The triumph of mind is shown in various ways. It enables us to surmount difficulties with facility. Like imprisoned steam, the more it is pressed, the more it rises to resist the pressure. The more we are obliged to do, the more we are able to accomplish. Perhaps in no other respect is the power of mind more signally shown than when it opens to our view avenues of pleasure before unthought of. Happiness is the great aim of life. In one form or another we are all striving for it. There are no pleasures so pure as mental pleasures. We never tire of them. A lofty mind always thinks loftily. It easily creates vivid, agreeable, and natural fancies, places them in their best light, clothes them with all appropriate adornments, studies others’ tastes, and clears away from its own thoughts all that is useless and disagreeable. Mental force or power is not the inheritance of birth, nor the result of a few years’ spasmodic study; it is only acquired as the result of long and patient exertion. There is no age at which it can not be increased. There is absolutely no branch of literature which, when properly digested and stowed away in the mind, will not show its effect in after life by increased vigor in the whole mind. Those intellectually strong men and women who have left their influence on the world’s history are almost without exception found to be those who have possessed broad and deep acquirements; who have permitted no opportunity for obtaining information to pass unimproved; who have been content for years to store away knowledge, confident that in the fullness of time they would reap the reward.

WHAT TO DO — Continue the passage on the power of the mind from its last sentence. The material that comes next has no connection to the passage on the power of the mind.

THE DATA —
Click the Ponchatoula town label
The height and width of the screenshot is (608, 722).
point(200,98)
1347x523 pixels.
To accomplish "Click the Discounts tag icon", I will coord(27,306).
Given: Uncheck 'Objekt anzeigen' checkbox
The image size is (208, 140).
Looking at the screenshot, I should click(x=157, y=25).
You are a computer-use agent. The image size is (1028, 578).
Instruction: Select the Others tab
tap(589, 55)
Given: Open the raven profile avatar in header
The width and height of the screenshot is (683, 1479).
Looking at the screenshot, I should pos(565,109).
---
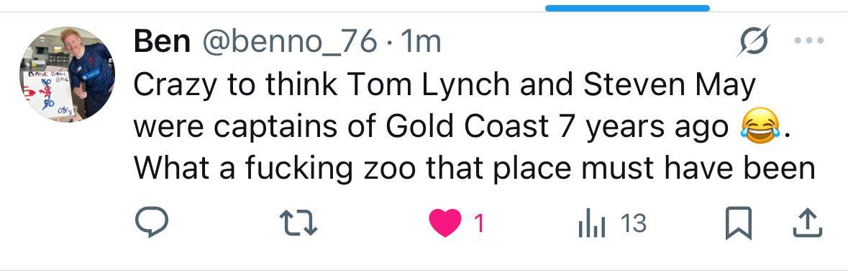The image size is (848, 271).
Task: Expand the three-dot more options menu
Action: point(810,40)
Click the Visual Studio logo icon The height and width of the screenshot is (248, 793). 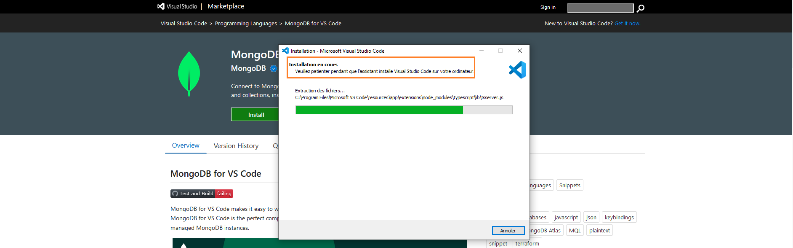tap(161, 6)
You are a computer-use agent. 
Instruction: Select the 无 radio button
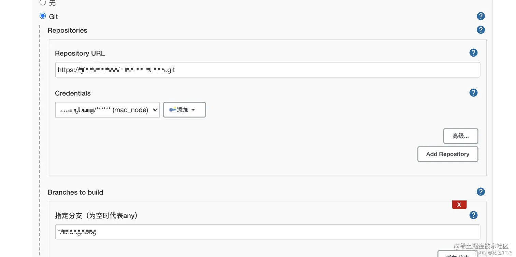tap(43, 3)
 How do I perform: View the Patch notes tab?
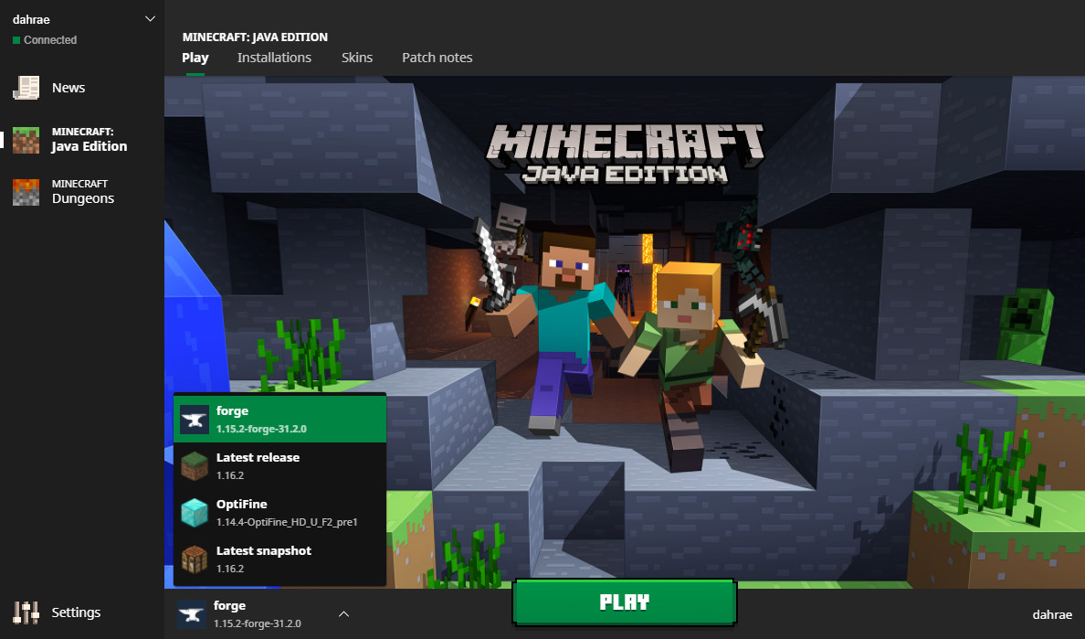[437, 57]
---
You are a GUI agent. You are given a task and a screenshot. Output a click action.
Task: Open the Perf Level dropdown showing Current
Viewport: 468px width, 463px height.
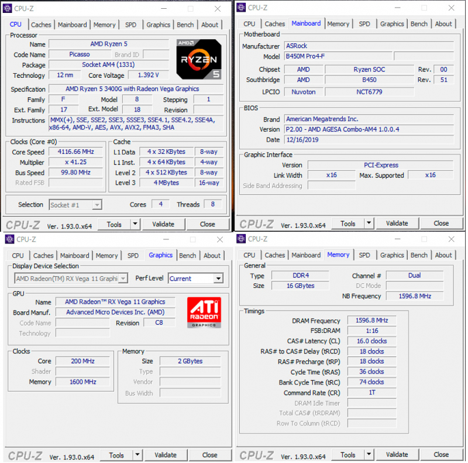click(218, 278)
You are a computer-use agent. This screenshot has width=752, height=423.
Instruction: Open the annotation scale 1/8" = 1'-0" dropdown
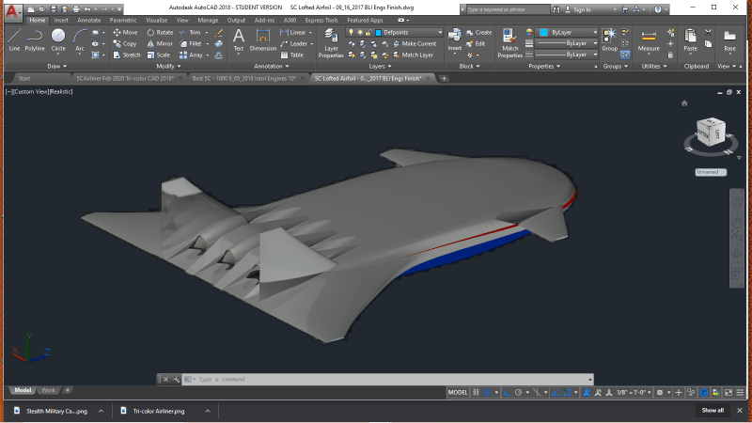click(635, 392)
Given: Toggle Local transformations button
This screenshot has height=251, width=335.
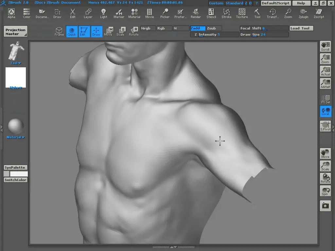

THE ANSWER —
If any one would be the possessor of mental power he must be willing to do his duty in obtaining it. There is a tendency to make the acquisition of knowledge, at the present day, as easy as, possible. The end proposed is good, but the means employed are of doubtful utility. Instead of toiling painfully on foot up the rugged steeps of learning the student of to-day flies along a railway track, finding every cliff cut through and every valley bridged. In this world nothing of value is to be obtained without labor. So there are some who will question the value of that education which is not born of patient perseverance and hard work. As in the exercises of the gymnasium the value consists in the exertions required to perform them, so that knowledge and mental power acquired by arduous exertion is of the most lasting and real value. Let patient toilers find a lesson of encouragement in this. What you thus painfully acquire will prove of lasting benefit to you.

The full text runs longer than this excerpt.